Storage Instructions
- Watermelon salad: Best fresh. Keep chilled up to 24 hours. Drain excess liquid before serving again.
- Corn and avocado salsa: 1 day in the fridge.Press plastic wrap directly onto the surface to slow avocado browning.
- Summer pasta: Stores 2–3 days in an airtight container. Refresh with a squeeze of lemon and a drizzle of olive oil.
- Popsicles: Freeze up to 2 months. Run molds under warm water to release.
Why This is Good for You
- Hydration and vitamins: Watermelon and cucumber offer water, vitamin C, and antioxidants for hot days.
- Healthy fats and fiber: Avocado, olive oil, and nuts support heart health and keep you satisfied.
- Plant diversity: Multiple fruits, veggies, and herbs feed a healthy gut and provide a broad nutrient range.
- Light yet filling: Pasta and corn give steady energy, while fresh produce keeps the meal bright and easy to digest.
Pitfalls to Watch Out For
- Watery salad: Overmixing watermelon can release extra juice.Toss gently and add dressing just before serving.
- Mushy avocado: Use a firm-ripe avocado and fold it in last to keep cubes intact.
- Bland pasta: Salt the cooking water well and taste the dressing. Lemon, salt, and herbs should be bright and present.
- Underseasoned corn: A quick toast or sauté deepens flavor. Don’t skip salt and lime for balance.
- Icy popsicles: Full-fat coconut milk helps.Blend until completely smooth for a creamy texture.
Variations You Can Try
- Salad swaps: Add vegan feta, swap mint for basil, or toss in sliced strawberries.
- Salsa twists: Use grilled corn for smoky flavor, add diced peaches, or replace cilantro with chives.
- Pasta options: Try orzo or couscous, add arugula or spinach, or mix in marinated chickpeas for extra protein.
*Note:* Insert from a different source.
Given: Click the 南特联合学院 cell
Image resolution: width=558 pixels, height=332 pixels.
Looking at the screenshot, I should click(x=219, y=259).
- Popsicle flavors: Blend pineapple with mango, swirl in raspberry puree, or add lime zest for tang.
- Heat level: Add more jalapeño or red pepper flakes—or keep it mild by leaving them out.
FAQ
Can I make this gluten-free?
Yes. Use gluten-free pasta or swap the pasta for quinoa or brown rice. Everything else in the menu is naturally gluten-free.
What if I don’t like cilantro?
Use parsley, chives, or a mix of green onion tops.
The salsa stays bright and fresh without cilantro.
Can I use frozen fruit for the popsicles?
Absolutely. Thaw slightly for easier blending, and taste for sweetness since frozen fruit can be less sweet than fresh.
How far in advance can I make the pasta salad?
You can make it a day ahead. Add the fresh herbs and nuts just before serving for the best texture and flavor.
Do I need to cook the corn?
No, you can keep it raw if it’s very fresh and sweet.
A quick sauté or grill adds depth, but it’s optional.
What protein can I add?
Grilled or roasted chickpeas, cubed baked tofu, or white beans fold in easily and keep the meal fully vegan.
Final Thoughts
These vegan summer recipes keep things simple while celebrating the best of the season. With crisp textures, bright herbs, and easy prep, you’ll have a colorful table without breaking a sweat. Mix and match, make parts ahead, and let ripe produce do the heavy lifting.
When the day runs hot, this lineup tastes like relief.